"I read the other day that someone received Actemra for PMR. According to our rheumatologist, it's safer, less side-effects and can be quickly stopped unlike prednisone."
My first dose of Actemra was January 1st, 2019 and it was used for "refractory PMR." I haven't ever been diagnosed with GCA but I was diagnosed with PMR in 2007. I had 12 years of PMR before Actemra was tried. Actemra is not FDA approved for PMR but my rheumatologist sought a waiver to get it approved for me. I wish a waiver was sought much sooner because I was able to taper off prednisone in 1 year after Actemra was started. My prednisone doses for refractory PMR averaged approximately 25 mg for 12 years.
I have been on Actemra ever since except for a couple of "interuptions." One interruption was because of a suppy chain problem during Covid. Whenever Actemra is stopped my symptoms have returned. I now do monthly infusions but I have gone 5 weeks between infusions. I'm currently going for 6 weeks between infusions because of a tranAtlantic cruise with some time spent in Europe before returning to the States. I wouldn't have dreamed of doing this trip before Actemra was tried.
All my mornings are without pain as long as I am on Actemra. I did go through a stage where I lost all hope of ever getting off prednisone. That was worst I ever felt during the whole ordeal so never, ever lose hope!
I haven't had any serious side effects from Actemra. Besides being off Prednisone, I'm also off many of the medications I was on that were primarily used to treat prednisone side effects.

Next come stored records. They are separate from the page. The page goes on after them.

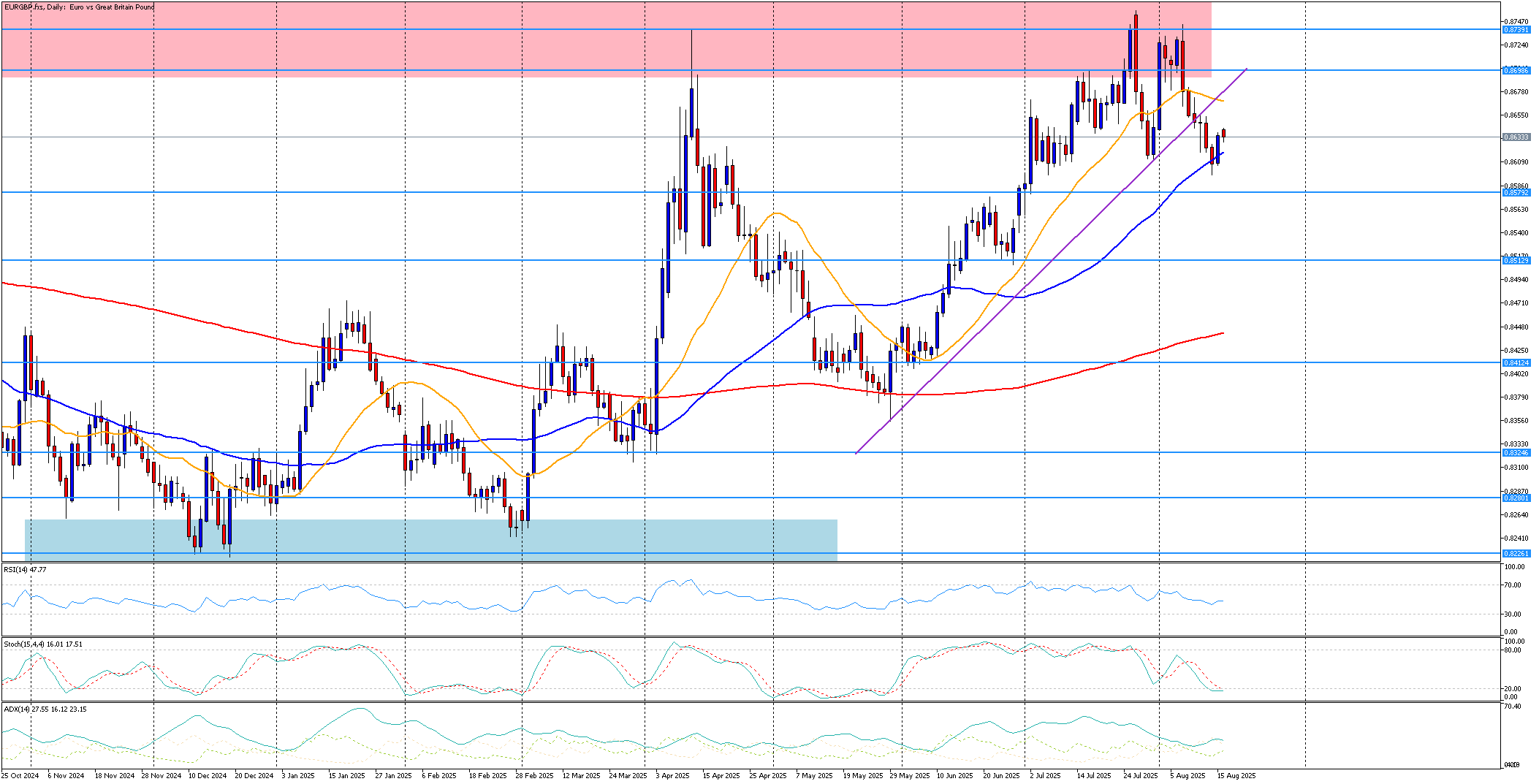Click the 0.87391 horizontal level price tag
This screenshot has height=784, width=1539.
tap(1515, 30)
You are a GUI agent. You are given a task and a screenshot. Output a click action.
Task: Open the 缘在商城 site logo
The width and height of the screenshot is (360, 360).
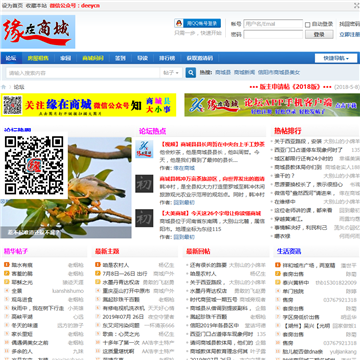click(38, 32)
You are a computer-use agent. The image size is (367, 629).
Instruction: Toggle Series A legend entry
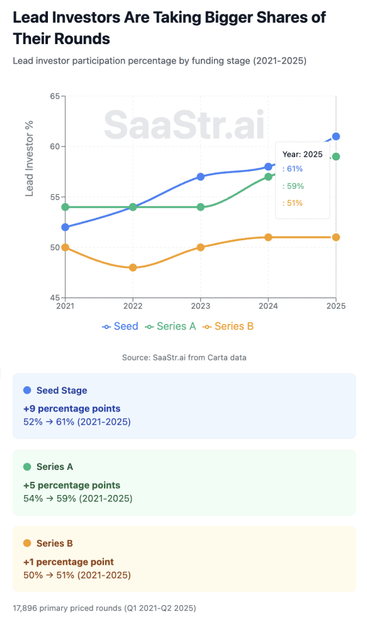171,326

Kevzara is a similar medication that is now FDA approved for PMR. Kevzara and Actemra are both IL-6 receptor blockers.
@dadcue
I'm not sure if I've responded to this before but in case I haven't. Thank you for sharing. I can't believe how long you've had this and been on Prednisone. And so glad they put you on Actemra for PMR. I think anyone who has PMR for a long time who can't get off Prednisone should be given a chance with Actemra. Maybe the Kevzara will work great for people with PMR. I sure hope so. We are definitely noticing improvements since he's been on Actemra. He's able to taper (down from 80 mg to 50 mg now - his doctor checks his levels every two weeks and since they've been great, she reduces him another 10.) It's slow going, and at some point she will start reducing 5 mg instead of 10. We'll get there. One good thing is he has no pain. He's jittery and can't sleep more than 4-5 hours a night but we think that's the prednisone. Fingers crossed that as he tapers the jitteriness and lack of sleep will improve.
When are you going on the cruise? Can they give you the Actemra injection that you can give yourself if needed? My husband is on weekly shots that I give him. Just a thought.